FFA History

By Bella2
  • 1917

    The Smith-Hughes National Vocational Educational Act, (both Senator Hoke Smith and Representative Dudley Hughes were from Georgia) establishes vocational agriculture courses.
  • 1928

    Future Farmers of America is established in Kansas City, Mo.
    First National FFA Convention is held in Kansas City, Mo.: 33 delegates from 18 states are in attendance.
  • 1926

    The First National Congress of Vocational Agriculture Students assembles for a National Livestock Judging Contest at the American Royal Livestock and Horse Show in Kansas City, Mo.
  • 1925

    Virginia Tech agricultural education teacher educators Henry C. Groseclose, Harry W. Sanders, Walter S. Newman, and Edmund C. Magill organized the Future Farmers of Virginia (FFV) for boys in agriculture classes. The FFV serves as the model for the Future Farmers of America.
  • 1927

    H.O. Sargent, a federal agent for agricultural education for African-Americans at the U.S. Office of Education, and G.W. Owens, a teacher-trainer at Virginia State College, write the first constitution and bylaws for the New Farmers of Virginia, an organization for African-American agriculture students. The organization holds its first state rally that same year.
  • 1929

    National blue and corn gold are adopted as official FFA colors.
  • 1930

    Official FFA Creed, written by E.M. Tiffany, is adopted. First Official Dress uniform is adopted: dark blue shirt, blue or white pants, blue cap, and yellow tie.
  • 1931

    The National FFA Radio Program on NBC is launched
  • 1932

    A charter is granted to the Puerto Rico FFA Association.
  • 1933

    Blue corduroy jacket is adopted as an Official Dress.
  • 1935

    NFA is founded as a national organization at the Tuskegee Institute in Alabama.
  • 1937

    During the National FFA Convention, action is taken to establish a national FFA camp and leadership training school in Washington, D.C.
  • 1939

    28.5 acres of land is purchased near Alexandria, VA., for the first FFA-owned national HQ; the land was once part of George Washington´s estate.
  • 1942

    FFA members join in the war effort. Three former FFA members--Robert Gray from Texas, Travis Hoover from California, and Melvin Jordan from Oklahoma--serve with then Lt. Col.
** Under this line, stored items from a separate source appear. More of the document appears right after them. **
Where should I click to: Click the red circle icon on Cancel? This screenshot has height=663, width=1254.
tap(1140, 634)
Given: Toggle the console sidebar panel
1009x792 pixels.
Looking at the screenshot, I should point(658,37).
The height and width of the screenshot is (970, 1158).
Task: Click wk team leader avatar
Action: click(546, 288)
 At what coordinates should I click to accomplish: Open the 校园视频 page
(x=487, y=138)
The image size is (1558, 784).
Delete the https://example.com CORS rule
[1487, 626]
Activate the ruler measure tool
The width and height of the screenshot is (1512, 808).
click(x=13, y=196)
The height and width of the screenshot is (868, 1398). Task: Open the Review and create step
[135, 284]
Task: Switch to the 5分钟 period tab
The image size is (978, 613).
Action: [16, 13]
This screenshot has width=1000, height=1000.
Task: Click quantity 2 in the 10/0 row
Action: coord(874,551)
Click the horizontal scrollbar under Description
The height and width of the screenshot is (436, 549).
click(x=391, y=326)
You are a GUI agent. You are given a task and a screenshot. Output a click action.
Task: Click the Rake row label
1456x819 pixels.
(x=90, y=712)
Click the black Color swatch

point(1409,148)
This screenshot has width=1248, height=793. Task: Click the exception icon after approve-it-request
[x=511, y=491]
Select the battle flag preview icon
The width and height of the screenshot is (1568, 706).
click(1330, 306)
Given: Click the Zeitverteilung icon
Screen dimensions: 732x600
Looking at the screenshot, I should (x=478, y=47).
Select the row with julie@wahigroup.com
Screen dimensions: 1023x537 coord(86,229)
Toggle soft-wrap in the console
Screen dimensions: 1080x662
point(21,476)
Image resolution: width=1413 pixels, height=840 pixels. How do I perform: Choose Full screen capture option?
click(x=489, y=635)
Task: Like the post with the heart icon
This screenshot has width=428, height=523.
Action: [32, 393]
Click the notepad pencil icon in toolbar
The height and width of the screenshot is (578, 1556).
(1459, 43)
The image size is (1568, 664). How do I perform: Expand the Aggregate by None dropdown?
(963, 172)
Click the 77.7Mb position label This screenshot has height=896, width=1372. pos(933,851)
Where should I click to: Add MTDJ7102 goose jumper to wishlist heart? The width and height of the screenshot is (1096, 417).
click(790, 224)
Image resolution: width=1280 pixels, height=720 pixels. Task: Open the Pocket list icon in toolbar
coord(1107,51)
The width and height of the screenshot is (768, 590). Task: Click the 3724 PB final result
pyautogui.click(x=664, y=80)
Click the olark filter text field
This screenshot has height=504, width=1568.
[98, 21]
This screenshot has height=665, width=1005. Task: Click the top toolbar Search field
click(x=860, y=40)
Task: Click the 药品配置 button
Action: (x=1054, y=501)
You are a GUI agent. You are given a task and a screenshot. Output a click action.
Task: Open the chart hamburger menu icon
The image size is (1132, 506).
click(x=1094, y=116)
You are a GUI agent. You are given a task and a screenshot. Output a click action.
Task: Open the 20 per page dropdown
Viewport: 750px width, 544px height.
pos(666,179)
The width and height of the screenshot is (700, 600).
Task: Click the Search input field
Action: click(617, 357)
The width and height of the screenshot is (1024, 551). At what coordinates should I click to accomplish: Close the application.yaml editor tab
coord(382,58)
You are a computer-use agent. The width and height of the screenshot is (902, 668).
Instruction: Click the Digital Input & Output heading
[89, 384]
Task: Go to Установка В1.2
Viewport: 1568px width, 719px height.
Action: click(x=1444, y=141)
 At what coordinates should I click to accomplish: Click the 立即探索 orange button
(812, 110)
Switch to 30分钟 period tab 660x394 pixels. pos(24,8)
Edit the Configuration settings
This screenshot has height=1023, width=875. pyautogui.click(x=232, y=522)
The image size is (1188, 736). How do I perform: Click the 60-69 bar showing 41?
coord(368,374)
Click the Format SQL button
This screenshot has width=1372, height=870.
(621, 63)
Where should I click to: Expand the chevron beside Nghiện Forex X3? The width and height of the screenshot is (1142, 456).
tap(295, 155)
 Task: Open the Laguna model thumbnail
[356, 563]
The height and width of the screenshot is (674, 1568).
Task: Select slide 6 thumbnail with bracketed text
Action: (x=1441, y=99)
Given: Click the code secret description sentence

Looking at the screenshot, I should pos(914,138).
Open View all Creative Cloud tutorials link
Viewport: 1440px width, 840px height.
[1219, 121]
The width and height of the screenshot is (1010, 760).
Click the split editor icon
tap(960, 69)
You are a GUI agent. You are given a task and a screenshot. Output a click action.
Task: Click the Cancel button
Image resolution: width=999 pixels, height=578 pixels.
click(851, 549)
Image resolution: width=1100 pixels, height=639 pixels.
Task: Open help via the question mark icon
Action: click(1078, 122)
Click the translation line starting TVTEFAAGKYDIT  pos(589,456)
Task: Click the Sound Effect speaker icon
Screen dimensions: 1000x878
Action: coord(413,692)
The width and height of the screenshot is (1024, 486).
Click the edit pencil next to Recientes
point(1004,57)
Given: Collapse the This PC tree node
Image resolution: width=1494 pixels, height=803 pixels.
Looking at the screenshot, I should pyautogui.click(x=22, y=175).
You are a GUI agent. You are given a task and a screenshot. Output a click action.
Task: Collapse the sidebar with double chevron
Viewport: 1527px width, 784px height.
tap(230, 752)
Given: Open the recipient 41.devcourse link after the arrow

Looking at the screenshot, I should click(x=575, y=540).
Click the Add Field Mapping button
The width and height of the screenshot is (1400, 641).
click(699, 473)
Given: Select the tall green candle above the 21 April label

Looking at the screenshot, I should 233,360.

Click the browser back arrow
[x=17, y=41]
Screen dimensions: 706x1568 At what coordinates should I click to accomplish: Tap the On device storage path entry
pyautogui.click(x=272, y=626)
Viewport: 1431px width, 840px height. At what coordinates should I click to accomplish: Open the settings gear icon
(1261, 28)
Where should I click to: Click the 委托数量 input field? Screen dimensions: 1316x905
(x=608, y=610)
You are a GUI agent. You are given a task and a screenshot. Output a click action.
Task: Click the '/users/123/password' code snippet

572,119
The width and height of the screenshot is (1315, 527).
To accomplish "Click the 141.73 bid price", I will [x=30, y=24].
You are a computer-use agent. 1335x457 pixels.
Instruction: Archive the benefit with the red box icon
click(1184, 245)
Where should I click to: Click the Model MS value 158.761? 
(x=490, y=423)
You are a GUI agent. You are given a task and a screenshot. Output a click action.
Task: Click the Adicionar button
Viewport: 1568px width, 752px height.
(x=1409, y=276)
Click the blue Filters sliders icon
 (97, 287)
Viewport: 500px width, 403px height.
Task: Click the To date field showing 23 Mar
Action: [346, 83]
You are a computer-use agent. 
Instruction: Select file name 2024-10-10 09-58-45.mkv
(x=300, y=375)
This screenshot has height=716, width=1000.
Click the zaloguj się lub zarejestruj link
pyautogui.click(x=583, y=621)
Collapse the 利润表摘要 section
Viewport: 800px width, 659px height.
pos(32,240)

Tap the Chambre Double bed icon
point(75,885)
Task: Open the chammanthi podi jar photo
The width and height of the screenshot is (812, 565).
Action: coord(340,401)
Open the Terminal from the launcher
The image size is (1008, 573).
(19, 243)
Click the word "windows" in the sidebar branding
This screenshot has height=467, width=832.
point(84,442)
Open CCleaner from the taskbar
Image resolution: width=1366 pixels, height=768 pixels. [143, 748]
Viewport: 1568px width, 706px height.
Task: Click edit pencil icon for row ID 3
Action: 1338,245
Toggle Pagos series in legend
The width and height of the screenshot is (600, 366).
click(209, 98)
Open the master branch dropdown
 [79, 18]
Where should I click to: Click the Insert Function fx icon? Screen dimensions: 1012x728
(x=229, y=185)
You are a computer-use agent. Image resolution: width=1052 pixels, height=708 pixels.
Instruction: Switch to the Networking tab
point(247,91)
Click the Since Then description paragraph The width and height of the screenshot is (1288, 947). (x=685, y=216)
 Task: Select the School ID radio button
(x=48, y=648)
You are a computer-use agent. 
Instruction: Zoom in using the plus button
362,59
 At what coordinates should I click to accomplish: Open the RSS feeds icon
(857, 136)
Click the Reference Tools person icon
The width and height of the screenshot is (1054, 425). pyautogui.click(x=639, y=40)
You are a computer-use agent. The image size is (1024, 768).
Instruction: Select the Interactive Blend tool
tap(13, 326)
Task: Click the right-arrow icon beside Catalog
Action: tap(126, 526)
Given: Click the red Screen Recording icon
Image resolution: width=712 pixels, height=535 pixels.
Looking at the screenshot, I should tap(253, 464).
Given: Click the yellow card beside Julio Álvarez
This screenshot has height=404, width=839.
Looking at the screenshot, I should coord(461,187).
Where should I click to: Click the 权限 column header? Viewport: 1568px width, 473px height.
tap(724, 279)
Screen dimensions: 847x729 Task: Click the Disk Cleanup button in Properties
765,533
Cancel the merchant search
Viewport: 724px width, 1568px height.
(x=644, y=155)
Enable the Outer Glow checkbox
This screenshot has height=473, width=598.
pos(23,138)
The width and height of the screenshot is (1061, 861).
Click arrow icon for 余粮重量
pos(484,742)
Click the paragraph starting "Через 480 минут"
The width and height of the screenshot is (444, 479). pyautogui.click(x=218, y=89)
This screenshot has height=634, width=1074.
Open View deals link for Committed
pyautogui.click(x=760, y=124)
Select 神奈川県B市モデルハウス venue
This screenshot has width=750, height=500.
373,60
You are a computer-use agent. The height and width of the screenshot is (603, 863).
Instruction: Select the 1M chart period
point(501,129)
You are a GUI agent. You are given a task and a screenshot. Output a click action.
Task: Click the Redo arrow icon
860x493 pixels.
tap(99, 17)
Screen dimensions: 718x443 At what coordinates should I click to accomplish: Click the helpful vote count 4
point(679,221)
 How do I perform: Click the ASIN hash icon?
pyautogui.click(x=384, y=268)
Jimmy Doolittle and participate in the famous air raid on Toyko.
  • 1944

    The FFA Foundation is formed in Washington, D.C., to raise money for FFA programs and activities.
  • 1946

    Attendance at the National FFA ¨Victory Convention¨ is 12,500. Those in attendance honor the 260,450 FFA members who served and the 7,188 who paid the supreme sacrifice, losing their lives in the war.
  • 1947

    The First National FFA Band performs at the National FFA Convention.
  • 1948

    The first FFA chorus and the National FFA Talent program is held at the National FFA Convention
  • 1949

    The first International Exchange Program for FFA members begins with the Young Farmers Club of Great Britain.
  • 1950

    The 81st U.S. Congress passes a bill that grants a federal charter to the FFA. President Harry S. Truman signs the bill on Aug. 30, and it becomes Public Law 81-740
  • 1952

    The FFA Code of Ethics is adopted. The first issue of the National FFA magazine is published.
  • 1953

    The U.S. Post Office Department issues a special 3-cent postage stamp- the cost of mailing a first-class letter then--to celebrate the 25th anniversary of FFA. The first stamps are released in Kansas City, Mo., during the National FFA Convention.
  • 1955

    Photo of American Star Farmer Joe Moore is on the cover of Time Magazine.
  • 1957

    Former President Harry S. Truman speaks during the National FFA Convention.
  • 1958

    The National Foundation for Infantile Paralysis presents NFA with a Certificate of Appreciation.
  • 1959

    First National FFA Center is dedicated in Alexandria, Va., on land that was once part of George Washington´s estate. An FFA camp had been located here earlier.
  • 1964

    FFA sells its one-million FFA jacket
  • 1965

    NFA merges with FFA, increasing FFA membership by more the 50,000.
  • 1966

    The first FFA National Agricultural Career Show (now called expo) is held at the National FFA Convention to highlight educational and career opportunities in agriculture.
  • 1967

    Elmer J. Johnson helps develop the FFA archives at the National FFA Center.
  • 1968

    Presidential candidate Richard M. Nixon speaks at the National FFA Convention. Nixon is elected U.S. president the following month.
  • 1969

    FFA opens membership to females, making it possible for them to hold office and participate in competitive events at regional and national levels. Ken Dunagan from Arizona is named the first American Star in Agribusiness. The Washington Conference (now Washington Leadership Conference
  • 1970

    New York’s Anita Decker and New Jersey’s Patricia Krowicki become the first two female delegates to the national convention.
  • 1971

    The National FFA Alumni Association is established. The Building Our American Communities (BOAC) program begins.
  • 1973

    FFA Official Dress standards are created. National FFA Secretary Fred McClure from Texas is the first African-American elected to a national FFA office.
  • 1974

    President Gerald Ford speaks at the National FFA Convention. The speech is carried live on network television.
  • 1975

    Food for America program launches. Jimmy Carter, former Georgia governor and a former member of the Plains (Ga.) FFA Chapter speaks at the National FFA Convention. Carter was elected U.S. president the following year. The first FFA Student Handbook is published.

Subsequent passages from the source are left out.